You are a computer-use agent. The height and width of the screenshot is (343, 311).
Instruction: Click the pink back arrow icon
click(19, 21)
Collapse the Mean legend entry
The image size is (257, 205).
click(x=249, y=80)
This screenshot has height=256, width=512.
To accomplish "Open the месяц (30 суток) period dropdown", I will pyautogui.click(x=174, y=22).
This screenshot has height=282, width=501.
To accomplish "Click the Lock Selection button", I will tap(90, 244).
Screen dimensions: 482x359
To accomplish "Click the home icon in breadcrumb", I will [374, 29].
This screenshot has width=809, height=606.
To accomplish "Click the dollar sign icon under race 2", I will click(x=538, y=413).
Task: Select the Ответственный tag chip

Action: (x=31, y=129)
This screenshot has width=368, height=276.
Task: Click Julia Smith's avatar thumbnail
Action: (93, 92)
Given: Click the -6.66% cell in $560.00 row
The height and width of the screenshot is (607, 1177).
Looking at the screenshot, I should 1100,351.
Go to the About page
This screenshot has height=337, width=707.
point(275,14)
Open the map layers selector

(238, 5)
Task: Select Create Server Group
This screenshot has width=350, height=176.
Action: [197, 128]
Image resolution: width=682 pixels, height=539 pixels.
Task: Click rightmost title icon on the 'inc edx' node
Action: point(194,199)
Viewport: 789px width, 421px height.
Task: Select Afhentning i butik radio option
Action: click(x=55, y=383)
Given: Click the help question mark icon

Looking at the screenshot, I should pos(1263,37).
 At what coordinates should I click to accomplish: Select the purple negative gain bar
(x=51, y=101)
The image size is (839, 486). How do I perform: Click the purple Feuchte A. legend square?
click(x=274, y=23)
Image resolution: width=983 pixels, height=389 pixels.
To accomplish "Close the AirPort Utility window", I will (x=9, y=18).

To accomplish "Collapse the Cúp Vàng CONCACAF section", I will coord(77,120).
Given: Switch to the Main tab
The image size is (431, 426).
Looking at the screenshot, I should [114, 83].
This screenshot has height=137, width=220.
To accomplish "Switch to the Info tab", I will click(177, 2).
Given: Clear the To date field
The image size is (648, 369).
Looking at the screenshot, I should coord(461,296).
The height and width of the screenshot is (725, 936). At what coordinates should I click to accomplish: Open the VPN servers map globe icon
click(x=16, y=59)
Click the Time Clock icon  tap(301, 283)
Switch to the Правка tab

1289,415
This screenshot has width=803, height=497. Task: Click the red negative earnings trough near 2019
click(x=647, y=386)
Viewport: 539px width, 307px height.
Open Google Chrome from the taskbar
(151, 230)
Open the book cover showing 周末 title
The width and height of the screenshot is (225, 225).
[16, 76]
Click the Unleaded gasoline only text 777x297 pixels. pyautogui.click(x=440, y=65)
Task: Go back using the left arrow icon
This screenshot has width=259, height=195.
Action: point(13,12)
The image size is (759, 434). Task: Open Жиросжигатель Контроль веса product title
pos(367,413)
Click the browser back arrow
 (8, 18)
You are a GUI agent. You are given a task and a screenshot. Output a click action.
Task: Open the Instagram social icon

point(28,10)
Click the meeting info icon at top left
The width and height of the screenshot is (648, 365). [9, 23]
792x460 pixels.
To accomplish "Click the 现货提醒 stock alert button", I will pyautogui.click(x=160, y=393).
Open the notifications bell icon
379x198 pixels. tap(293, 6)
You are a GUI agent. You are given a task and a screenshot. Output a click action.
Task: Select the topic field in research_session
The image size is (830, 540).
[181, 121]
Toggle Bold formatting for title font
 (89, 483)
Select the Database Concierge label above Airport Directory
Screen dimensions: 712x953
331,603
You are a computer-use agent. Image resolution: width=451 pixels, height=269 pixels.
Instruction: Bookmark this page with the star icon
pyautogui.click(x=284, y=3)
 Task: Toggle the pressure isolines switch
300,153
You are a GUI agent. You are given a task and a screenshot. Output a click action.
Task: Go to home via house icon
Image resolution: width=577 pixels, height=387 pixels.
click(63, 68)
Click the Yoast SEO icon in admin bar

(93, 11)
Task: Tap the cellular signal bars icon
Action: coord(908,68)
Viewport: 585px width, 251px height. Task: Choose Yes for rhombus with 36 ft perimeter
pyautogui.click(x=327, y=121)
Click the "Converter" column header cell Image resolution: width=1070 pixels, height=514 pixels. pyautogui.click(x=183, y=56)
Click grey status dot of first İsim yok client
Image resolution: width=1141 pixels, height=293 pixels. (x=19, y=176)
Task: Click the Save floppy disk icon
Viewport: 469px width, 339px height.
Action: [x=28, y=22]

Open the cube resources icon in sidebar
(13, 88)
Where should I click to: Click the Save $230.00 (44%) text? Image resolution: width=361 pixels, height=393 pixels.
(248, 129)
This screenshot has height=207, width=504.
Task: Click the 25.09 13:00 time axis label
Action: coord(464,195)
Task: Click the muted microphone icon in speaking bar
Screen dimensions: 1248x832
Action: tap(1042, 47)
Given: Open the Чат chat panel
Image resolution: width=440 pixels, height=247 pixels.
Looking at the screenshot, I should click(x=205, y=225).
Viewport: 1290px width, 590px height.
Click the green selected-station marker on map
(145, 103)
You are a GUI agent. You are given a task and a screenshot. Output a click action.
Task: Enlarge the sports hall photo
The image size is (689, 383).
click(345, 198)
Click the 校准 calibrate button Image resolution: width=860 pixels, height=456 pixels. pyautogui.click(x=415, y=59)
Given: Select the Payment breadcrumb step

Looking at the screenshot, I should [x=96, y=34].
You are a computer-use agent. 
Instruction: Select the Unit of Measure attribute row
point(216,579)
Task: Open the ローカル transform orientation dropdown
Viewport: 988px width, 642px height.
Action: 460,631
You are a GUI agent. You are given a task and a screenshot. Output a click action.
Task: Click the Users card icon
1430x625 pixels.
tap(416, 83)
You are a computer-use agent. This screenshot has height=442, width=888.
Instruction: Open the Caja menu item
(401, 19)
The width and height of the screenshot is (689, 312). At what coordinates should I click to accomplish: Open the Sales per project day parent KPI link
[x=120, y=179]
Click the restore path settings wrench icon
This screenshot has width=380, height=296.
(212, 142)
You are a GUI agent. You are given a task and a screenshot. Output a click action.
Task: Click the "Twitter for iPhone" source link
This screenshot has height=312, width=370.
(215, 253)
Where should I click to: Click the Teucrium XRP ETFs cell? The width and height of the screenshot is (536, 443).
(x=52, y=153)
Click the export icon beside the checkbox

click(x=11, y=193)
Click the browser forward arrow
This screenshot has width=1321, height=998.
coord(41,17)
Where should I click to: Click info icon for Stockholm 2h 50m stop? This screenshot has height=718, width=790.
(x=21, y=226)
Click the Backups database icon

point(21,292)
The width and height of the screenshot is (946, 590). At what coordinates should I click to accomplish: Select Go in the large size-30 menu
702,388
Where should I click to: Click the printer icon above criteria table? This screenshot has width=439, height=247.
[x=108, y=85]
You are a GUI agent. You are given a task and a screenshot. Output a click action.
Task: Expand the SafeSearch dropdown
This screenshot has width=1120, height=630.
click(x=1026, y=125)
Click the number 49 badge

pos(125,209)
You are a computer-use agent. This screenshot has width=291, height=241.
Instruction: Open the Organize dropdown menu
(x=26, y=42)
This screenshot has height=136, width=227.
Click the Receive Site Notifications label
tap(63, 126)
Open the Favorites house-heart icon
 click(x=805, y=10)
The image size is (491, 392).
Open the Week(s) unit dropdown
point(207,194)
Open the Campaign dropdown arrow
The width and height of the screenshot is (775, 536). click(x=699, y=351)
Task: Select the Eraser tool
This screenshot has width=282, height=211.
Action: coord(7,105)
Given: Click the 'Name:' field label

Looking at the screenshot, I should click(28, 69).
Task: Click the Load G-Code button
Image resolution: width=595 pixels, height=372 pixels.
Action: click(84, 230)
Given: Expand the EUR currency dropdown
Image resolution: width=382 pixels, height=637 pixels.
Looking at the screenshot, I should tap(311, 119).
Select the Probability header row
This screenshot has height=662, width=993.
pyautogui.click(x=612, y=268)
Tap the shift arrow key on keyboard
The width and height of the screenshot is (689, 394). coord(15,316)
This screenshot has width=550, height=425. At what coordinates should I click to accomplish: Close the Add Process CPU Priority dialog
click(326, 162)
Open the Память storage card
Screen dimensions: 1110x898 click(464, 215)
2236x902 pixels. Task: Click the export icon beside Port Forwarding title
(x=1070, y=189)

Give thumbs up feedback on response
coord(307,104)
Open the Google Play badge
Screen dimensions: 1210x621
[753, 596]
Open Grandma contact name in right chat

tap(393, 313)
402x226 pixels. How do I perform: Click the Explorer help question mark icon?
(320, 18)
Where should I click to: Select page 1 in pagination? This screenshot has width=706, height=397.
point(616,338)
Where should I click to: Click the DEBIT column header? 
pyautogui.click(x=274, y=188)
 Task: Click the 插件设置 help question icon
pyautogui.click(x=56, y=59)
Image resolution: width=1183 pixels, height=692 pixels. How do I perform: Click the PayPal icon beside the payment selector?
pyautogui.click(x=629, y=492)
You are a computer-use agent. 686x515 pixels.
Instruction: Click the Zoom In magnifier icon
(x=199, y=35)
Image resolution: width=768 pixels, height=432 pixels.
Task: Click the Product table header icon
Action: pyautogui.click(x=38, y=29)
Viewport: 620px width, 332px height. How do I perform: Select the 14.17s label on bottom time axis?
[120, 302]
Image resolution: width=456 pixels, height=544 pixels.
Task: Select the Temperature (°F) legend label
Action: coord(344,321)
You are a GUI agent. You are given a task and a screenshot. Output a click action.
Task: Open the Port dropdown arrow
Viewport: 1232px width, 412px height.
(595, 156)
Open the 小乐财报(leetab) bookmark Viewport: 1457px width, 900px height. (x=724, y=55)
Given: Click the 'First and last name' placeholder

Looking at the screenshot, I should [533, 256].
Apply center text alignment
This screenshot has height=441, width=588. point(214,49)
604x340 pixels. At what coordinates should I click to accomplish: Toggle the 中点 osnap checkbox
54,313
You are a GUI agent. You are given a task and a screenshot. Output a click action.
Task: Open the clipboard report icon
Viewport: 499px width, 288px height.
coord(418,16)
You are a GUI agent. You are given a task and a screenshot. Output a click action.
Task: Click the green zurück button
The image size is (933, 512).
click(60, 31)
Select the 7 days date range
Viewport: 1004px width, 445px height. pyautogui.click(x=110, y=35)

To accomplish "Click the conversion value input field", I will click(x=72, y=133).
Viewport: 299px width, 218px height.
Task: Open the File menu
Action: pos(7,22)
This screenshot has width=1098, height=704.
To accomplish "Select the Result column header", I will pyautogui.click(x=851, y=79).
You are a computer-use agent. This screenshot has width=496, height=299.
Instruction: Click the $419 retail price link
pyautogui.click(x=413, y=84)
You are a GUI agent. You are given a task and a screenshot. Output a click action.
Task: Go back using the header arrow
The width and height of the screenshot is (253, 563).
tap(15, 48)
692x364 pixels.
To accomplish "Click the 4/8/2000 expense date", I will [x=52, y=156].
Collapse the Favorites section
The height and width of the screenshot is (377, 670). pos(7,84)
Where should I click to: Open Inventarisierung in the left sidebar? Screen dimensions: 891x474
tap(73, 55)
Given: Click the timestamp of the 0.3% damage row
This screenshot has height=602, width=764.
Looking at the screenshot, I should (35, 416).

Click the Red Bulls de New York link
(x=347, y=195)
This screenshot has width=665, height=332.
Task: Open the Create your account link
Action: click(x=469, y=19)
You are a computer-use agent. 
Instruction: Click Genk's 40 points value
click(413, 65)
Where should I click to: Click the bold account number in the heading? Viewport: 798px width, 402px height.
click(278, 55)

◇ ◇ ◇ ◇

For each line in the data that contains the string "home", give a copy of that line.

To accomplish "Click the home icon in breadcrumb", I will [374, 29].
Task: Go to home via house icon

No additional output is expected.